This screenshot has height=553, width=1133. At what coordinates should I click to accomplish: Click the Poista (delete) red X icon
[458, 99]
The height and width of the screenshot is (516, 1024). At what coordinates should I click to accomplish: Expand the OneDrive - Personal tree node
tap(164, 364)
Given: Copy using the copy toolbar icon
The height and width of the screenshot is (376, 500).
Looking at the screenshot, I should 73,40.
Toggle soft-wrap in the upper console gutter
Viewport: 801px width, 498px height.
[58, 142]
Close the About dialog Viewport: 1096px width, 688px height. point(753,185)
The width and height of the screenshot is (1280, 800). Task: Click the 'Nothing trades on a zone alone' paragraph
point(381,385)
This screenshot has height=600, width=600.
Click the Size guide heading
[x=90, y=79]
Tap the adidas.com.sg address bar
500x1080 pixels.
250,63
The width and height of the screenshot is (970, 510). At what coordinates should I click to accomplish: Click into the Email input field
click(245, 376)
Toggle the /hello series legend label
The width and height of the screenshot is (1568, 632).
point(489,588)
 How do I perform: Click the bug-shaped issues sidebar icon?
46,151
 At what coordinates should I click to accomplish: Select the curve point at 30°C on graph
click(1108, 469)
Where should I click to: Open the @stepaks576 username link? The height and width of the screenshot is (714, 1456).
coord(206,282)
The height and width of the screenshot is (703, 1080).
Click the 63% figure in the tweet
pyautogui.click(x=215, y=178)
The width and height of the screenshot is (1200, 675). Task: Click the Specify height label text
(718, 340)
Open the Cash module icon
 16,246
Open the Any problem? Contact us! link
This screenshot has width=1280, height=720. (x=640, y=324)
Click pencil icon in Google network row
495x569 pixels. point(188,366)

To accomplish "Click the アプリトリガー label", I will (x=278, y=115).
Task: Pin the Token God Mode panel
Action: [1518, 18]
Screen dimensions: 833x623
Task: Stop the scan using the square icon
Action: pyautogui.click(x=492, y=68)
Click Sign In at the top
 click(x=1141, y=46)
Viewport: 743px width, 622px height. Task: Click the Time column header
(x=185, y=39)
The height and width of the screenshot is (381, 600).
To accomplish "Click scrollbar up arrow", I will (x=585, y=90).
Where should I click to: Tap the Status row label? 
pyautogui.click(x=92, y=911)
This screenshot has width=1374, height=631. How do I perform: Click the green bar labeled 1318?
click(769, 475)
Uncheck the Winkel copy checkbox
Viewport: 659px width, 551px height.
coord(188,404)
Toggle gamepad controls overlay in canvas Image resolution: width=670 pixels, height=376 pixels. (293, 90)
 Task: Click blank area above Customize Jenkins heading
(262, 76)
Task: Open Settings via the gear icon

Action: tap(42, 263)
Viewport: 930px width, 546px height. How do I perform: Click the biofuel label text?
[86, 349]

-- -- --

- YOUR INSTRUCTIONS -
Return only what runs from the line containing "Click Sign In at the top" to the last line of the records above, both ends included, exactly as written.

- WRITTEN ANSWER -
Click Sign In at the top
 click(x=1141, y=46)
Viewport: 743px width, 622px height. Task: Click the Time column header
(x=185, y=39)
The height and width of the screenshot is (381, 600).
To accomplish "Click scrollbar up arrow", I will (x=585, y=90).
Where should I click to: Tap the Status row label? 
pyautogui.click(x=92, y=911)
This screenshot has width=1374, height=631. How do I perform: Click the green bar labeled 1318?
click(769, 475)
Uncheck the Winkel copy checkbox
Viewport: 659px width, 551px height.
coord(188,404)
Toggle gamepad controls overlay in canvas Image resolution: width=670 pixels, height=376 pixels. (293, 90)
 Task: Click blank area above Customize Jenkins heading
(262, 76)
Task: Open Settings via the gear icon

Action: tap(42, 263)
Viewport: 930px width, 546px height. How do I perform: Click the biofuel label text?
[86, 349]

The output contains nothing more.